(Data listing begins)

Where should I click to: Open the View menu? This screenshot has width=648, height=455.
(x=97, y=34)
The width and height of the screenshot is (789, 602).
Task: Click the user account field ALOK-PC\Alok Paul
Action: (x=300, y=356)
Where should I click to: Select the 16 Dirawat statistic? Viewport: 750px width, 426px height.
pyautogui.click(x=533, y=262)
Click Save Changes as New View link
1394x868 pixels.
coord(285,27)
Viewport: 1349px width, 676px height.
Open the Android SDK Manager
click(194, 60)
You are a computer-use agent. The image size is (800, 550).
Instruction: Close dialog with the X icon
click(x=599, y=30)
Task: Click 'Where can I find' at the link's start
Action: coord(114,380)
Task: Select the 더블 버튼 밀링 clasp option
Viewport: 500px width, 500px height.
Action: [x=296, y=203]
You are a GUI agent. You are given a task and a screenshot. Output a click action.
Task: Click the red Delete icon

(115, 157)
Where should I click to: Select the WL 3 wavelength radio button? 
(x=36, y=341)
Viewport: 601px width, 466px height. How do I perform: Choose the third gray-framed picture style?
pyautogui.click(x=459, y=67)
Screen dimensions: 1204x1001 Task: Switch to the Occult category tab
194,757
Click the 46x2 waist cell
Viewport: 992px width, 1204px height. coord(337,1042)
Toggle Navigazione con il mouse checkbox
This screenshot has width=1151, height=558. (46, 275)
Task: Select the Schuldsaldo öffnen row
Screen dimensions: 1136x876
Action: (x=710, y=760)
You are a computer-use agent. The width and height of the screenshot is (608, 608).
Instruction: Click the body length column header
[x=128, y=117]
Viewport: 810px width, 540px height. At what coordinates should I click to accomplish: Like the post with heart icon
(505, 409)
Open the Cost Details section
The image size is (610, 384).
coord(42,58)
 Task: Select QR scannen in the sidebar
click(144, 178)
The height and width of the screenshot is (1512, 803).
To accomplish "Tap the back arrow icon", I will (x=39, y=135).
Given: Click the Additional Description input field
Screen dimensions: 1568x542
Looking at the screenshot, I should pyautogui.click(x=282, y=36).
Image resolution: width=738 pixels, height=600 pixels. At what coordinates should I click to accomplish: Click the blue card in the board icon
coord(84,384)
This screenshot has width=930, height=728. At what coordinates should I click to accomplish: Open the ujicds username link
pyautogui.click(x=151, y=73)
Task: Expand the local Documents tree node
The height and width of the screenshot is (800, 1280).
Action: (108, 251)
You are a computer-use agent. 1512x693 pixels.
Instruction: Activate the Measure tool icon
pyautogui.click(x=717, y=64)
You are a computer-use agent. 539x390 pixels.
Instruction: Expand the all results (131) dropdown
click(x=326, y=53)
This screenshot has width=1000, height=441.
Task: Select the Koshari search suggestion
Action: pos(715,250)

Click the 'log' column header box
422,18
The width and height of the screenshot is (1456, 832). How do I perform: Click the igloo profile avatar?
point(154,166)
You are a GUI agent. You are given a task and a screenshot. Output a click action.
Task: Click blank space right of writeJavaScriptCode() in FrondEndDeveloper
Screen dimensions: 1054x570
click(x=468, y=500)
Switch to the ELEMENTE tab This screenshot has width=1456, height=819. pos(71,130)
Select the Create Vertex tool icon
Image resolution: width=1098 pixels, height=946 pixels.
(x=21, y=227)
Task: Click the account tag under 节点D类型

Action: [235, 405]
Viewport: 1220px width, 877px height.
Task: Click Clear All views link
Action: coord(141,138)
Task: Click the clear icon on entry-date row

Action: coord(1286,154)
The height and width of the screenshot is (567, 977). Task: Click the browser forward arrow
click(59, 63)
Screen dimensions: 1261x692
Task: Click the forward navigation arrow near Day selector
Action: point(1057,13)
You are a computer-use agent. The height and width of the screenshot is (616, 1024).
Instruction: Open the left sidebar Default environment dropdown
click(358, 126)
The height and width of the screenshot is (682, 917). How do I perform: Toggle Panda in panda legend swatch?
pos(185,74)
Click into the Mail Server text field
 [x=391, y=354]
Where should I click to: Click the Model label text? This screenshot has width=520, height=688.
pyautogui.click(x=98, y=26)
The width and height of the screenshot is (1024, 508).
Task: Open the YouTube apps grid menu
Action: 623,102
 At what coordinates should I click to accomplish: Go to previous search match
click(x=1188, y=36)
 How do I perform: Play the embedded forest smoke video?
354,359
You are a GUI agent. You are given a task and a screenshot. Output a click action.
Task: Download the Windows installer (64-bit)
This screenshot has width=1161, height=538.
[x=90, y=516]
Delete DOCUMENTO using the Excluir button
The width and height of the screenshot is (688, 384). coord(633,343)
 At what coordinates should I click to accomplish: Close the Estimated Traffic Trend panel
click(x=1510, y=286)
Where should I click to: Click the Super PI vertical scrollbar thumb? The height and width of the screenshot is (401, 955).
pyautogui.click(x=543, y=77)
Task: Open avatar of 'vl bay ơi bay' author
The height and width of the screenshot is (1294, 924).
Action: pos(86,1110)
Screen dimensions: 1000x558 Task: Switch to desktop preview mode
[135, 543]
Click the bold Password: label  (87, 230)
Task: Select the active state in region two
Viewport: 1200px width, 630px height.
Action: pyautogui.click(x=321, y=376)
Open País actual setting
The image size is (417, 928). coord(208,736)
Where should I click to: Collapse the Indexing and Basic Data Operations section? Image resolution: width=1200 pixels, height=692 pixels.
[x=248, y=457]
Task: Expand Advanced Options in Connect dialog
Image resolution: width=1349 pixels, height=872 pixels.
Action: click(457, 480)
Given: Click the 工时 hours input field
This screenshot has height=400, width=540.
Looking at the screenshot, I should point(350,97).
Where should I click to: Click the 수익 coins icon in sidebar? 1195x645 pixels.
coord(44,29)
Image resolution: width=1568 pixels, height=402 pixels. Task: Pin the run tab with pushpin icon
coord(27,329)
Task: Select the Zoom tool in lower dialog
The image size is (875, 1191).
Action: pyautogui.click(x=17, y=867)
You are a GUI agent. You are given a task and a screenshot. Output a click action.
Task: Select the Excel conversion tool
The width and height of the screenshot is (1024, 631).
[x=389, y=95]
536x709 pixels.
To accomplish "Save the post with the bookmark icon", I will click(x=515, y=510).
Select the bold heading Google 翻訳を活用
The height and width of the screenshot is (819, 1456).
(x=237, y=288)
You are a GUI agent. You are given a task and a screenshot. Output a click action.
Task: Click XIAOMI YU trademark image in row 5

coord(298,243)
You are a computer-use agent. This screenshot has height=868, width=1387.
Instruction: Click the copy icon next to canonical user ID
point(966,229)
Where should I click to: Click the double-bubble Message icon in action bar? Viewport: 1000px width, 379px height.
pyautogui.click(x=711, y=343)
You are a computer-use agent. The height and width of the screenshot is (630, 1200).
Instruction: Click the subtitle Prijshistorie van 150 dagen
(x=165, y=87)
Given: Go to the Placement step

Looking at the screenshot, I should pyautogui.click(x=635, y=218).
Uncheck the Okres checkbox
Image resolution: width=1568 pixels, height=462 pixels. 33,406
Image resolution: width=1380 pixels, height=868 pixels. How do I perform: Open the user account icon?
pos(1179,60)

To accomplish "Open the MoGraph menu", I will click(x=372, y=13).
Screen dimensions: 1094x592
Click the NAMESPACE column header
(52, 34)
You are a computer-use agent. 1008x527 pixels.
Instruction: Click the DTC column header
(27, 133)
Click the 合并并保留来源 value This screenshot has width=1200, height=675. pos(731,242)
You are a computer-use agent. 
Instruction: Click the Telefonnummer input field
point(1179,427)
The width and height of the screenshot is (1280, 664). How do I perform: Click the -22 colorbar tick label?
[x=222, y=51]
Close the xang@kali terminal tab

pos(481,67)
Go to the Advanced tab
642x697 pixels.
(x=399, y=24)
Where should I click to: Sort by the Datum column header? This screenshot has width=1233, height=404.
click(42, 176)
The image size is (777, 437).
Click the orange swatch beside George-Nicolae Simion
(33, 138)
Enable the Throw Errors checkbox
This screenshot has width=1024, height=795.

(Data listing ends)

### Exercise aim
Collect the lines of the records that include the string "Save".

### Result for this task
Click Save Changes as New View link
To accomplish "Save the post with the bookmark icon", I will click(x=515, y=510).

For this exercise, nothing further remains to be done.